Additional items will come from the family’s flagship Don Alfonso 1890—its two-Michelin-star restaurant and boutique hotel in Italy—including pasta sauces, extra-virgin olive oil produced on the family farm, and a lemon liqueur made from organic farm lemons. “We peel and process the lemons just hours after they’re picked,” Iaccarino says. “That freshness is apparent in the final product.”
Casa Don Alfonso’s New Winter Menu
Photography by R. J. HartbeckPhotography by R. J. Hartbeck
Casa Don Alfonso Chef De Cuisine Nino Ricupero
Casa Don Alfonso chef de cuisine Nino Ricupero, a native of Sicily, has introduced a winter menu that reflects the same commitment to tradition and detail.
New dishes include chicken breast with polenta, local mushrooms, and black truffles; and potato gnocchi with onions, pancetta, bay leaves, and black garlic cream, finished with dried ricotta. “It’s inspired by a winter pasta dish from Campania traditionally made with pork fat,” Iaccarino says, adding that all of the pasta, including the gnocchi, is made in house. “It’s a big commitment that makes a big difference.”
Other highlights include grilled octopus with mozzarella fonduta and celery salad, Italian prosciutto with grilled Missouri pear carpaccio, and beef tenderloin topped with a raviolo.

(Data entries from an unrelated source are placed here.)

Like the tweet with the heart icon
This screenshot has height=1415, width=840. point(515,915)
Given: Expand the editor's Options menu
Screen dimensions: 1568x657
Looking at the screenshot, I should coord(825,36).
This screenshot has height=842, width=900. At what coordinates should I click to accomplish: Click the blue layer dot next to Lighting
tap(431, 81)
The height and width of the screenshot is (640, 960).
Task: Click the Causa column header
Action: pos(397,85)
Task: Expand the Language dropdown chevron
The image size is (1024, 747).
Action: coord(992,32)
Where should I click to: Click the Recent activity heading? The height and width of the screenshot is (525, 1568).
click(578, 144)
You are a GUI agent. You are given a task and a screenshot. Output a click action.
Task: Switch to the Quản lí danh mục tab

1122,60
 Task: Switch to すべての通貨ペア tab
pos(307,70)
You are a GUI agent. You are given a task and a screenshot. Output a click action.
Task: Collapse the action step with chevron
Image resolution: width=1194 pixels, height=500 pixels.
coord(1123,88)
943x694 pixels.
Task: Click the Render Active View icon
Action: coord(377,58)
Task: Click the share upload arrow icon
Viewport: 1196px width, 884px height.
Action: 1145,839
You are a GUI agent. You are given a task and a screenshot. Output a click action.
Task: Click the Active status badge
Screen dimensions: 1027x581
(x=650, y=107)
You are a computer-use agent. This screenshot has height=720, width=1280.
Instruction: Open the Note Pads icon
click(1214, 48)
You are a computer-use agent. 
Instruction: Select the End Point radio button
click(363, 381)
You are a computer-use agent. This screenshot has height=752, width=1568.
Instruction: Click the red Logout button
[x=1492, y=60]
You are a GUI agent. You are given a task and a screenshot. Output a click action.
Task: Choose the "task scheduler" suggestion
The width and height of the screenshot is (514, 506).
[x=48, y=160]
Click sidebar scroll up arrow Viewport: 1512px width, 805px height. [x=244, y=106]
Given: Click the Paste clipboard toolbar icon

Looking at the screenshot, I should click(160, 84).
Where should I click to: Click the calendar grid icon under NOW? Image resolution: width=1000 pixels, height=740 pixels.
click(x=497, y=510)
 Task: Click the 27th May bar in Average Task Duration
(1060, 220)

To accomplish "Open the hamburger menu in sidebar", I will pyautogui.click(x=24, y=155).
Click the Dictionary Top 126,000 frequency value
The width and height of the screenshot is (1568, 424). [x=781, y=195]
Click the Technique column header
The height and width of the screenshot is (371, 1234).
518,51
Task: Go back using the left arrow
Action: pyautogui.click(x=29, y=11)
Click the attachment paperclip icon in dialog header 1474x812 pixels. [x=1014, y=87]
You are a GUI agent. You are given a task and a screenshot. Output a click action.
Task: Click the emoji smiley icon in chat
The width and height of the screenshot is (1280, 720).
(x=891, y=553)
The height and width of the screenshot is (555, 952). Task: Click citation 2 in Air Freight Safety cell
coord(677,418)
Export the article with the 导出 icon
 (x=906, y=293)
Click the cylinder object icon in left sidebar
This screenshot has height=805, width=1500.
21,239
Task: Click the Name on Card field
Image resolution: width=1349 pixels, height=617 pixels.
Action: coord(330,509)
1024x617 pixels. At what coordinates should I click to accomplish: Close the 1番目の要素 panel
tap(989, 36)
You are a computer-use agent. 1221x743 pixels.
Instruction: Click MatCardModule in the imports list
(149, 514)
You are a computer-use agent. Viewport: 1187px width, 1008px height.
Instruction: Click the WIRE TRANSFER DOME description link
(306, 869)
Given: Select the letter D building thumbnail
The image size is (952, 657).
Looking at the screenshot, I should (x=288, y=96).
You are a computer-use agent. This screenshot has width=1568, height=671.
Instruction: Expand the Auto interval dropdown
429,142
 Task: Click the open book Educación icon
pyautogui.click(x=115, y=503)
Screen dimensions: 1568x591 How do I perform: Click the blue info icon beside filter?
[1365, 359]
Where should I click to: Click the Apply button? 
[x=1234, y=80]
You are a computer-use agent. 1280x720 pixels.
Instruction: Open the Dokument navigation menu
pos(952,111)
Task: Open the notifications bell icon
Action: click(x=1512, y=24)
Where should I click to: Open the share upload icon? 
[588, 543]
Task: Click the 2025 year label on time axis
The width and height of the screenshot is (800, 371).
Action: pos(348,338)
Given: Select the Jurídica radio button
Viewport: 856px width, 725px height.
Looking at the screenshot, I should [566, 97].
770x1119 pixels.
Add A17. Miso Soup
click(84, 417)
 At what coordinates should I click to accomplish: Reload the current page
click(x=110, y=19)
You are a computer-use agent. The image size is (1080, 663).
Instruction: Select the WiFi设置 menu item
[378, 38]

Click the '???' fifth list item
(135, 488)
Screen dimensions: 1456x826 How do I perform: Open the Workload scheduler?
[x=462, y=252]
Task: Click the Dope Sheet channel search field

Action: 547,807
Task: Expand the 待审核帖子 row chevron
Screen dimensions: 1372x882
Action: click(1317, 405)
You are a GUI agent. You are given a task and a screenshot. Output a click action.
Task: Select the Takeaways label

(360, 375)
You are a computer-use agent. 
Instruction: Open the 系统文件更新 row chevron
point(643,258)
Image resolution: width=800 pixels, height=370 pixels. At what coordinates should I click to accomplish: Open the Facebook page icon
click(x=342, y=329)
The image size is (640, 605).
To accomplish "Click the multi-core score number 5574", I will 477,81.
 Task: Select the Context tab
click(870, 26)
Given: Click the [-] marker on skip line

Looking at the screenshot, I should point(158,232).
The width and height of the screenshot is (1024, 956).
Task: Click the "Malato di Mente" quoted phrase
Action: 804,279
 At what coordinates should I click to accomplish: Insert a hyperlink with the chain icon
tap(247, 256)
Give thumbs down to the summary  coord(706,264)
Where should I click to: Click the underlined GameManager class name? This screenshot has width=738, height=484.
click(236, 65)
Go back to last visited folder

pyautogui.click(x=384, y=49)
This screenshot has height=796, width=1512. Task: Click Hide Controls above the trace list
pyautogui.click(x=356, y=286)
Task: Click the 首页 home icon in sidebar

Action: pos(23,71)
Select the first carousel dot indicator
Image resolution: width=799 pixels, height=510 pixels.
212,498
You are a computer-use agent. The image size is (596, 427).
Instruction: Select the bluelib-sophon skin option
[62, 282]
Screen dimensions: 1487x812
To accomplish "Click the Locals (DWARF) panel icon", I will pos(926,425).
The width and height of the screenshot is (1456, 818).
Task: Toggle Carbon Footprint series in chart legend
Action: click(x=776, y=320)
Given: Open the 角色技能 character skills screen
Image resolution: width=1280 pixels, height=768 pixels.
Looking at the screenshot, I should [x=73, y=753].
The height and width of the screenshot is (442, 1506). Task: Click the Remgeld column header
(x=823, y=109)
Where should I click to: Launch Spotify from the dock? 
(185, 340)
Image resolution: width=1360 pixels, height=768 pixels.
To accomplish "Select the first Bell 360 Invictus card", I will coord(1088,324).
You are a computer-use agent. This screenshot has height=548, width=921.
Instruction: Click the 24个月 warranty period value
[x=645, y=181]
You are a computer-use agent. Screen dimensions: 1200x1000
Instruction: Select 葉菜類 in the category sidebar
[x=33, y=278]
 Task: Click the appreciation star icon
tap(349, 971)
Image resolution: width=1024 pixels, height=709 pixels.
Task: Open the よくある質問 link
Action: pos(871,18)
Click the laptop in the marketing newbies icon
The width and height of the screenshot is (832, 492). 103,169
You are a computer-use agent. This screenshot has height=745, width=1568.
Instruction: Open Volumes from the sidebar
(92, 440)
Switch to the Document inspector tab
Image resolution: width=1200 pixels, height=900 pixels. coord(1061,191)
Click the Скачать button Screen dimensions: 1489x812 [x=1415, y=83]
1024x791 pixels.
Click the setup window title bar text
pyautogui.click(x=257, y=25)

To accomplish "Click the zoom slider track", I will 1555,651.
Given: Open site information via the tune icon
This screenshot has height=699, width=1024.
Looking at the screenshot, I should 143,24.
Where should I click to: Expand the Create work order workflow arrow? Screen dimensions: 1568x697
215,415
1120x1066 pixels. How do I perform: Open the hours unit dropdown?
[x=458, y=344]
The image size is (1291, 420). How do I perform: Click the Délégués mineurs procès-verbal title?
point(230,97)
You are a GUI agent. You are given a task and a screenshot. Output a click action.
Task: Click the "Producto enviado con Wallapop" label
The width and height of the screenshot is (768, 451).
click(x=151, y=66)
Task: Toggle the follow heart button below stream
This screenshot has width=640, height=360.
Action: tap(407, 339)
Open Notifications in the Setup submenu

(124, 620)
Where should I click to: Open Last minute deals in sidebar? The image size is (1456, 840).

Photography by R. J. HartbeckPhotography by R. J. Hartbeck
Sporcamuss
One of the season’s must-order desserts comes from a recent trip Iaccarino took to Puglia. “I was dining at a small trattoria when I discovered sporcamuss,” he says, “a puff pastry with Chantilly cream that’s simple but so, so tasty. Right then, I knew it had to appear on the Don Alfonso menu. The version we offer is served with amarena cherries and essence of orange blossom. It’s not a recipe from our family, but it’s from someone’s—and it will be new to St. Louis.”
Parking note: Guests visiting Casa Boutique should use street parking available around the hotel and restaurant.